Author: Ian Goodfellow <goodfeli@iro.umontreal.ca>

This directory contains scripts for reproducing an experiment from
"Beyond Spatial Pyramids: Receptive Field Learning For Pooled Image Features"
by Yangqing Jia and Chang Huang
presented at the NIPS 2011 Workshop on Deep Learning and Unsupervised Feature Learning

In this experiment, we train a k-means dictionary of 1600 centroids on patches of the
CIFAR-100 dataset. We then extract features using the triangle code and the random
pooling procedure described in the paper. The authors obtained a test set accuracy
of 54.5 % using these features in an SVM.

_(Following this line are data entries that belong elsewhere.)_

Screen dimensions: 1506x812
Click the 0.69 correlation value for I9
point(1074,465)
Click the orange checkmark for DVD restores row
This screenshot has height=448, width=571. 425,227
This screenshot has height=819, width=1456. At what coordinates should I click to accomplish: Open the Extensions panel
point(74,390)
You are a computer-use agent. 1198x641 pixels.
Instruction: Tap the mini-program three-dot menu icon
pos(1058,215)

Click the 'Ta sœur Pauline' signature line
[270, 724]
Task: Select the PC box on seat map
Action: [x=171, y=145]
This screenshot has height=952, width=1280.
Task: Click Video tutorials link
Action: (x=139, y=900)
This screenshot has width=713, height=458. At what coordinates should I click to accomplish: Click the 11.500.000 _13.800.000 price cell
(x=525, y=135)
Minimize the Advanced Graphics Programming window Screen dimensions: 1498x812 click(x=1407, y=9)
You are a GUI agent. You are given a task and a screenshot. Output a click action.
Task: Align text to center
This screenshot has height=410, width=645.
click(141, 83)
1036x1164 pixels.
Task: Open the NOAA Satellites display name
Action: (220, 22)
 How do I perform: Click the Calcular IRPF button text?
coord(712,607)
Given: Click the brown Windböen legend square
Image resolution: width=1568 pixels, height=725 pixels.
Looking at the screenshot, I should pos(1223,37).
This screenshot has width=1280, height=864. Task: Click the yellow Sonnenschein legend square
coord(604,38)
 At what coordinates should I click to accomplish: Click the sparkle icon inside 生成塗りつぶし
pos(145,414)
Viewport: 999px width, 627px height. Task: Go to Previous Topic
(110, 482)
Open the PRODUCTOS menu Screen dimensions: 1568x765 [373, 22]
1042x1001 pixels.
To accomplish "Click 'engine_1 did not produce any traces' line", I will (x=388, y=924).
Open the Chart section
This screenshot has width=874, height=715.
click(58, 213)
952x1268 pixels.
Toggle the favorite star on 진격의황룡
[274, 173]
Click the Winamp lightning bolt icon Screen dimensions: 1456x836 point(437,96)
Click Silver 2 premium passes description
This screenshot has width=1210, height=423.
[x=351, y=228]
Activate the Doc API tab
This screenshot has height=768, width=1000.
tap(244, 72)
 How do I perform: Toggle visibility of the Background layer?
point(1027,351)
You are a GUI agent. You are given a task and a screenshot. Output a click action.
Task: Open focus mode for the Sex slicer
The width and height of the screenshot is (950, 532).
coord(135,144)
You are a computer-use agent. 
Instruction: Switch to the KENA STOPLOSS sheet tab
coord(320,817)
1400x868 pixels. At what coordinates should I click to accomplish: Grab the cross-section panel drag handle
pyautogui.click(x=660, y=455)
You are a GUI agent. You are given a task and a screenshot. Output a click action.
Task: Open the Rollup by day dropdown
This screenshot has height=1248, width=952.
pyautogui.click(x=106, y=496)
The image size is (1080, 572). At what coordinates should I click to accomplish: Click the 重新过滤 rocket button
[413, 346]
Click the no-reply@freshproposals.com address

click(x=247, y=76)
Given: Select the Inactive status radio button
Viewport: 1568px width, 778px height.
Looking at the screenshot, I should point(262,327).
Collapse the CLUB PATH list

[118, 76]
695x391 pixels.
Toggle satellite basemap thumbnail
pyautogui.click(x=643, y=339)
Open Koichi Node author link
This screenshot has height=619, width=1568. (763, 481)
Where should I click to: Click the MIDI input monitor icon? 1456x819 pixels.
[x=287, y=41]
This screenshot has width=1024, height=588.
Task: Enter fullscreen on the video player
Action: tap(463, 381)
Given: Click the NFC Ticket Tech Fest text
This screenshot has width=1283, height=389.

Here is the procedure for reproducing this experiment:

1. Make sure you have a preprocessed version of 8x8 patches from the CIFAR-100 image
   dataset. If you have not run it already, run
   pylearn2/scripts/datasets/make_cifar100_patches_8x8.py
   DO NOT RUN THIS IF THE PREPROCESSED DATA ALREADY EXISTS!!!
   Different versions of scipy, different machines, different theano flags, etc. will
   all result in learning a slightly different preprocessor matrix, so if you overwrite
   the existing data with a new copy you will ruin everyone in the lab's experiments!!!!
   However, if you do not have a
   ${PYLEARN2_DATA_PATH}/cifar100/cifar100_patches_8x8/
   directory you must run this script.

2. Train your k-means dictionary by running

train.py kmeans.yaml

3. Extract features by running

python extract_features.py extract_features.yaml

4. This should have emitted features_A.npy though features_E.npy. Run

python assemble.py

to concatenate them together into features.npy. This step will take a lot
of RAM! (TODO: how much RAM exactly?)

5. The next step is to cross-validate the best SVM hyperparameters on
the training features. Unfortunately, you're on your own for this for now.
I use Adam Coates' SVM implementation from his code demos and it's written
in matlab so not part of pylearn. I also use a cluster to parallelize the
cross-validation and my script for that is very specific to the cluster's
job management system.

If you want to use Adam's matlab implementation like I do, then run

python npy2mat.py features.npy features.mat

to convert the features to matlab format. Note that this will also
take a lot of RAM (TODO: how much RAM exactly?)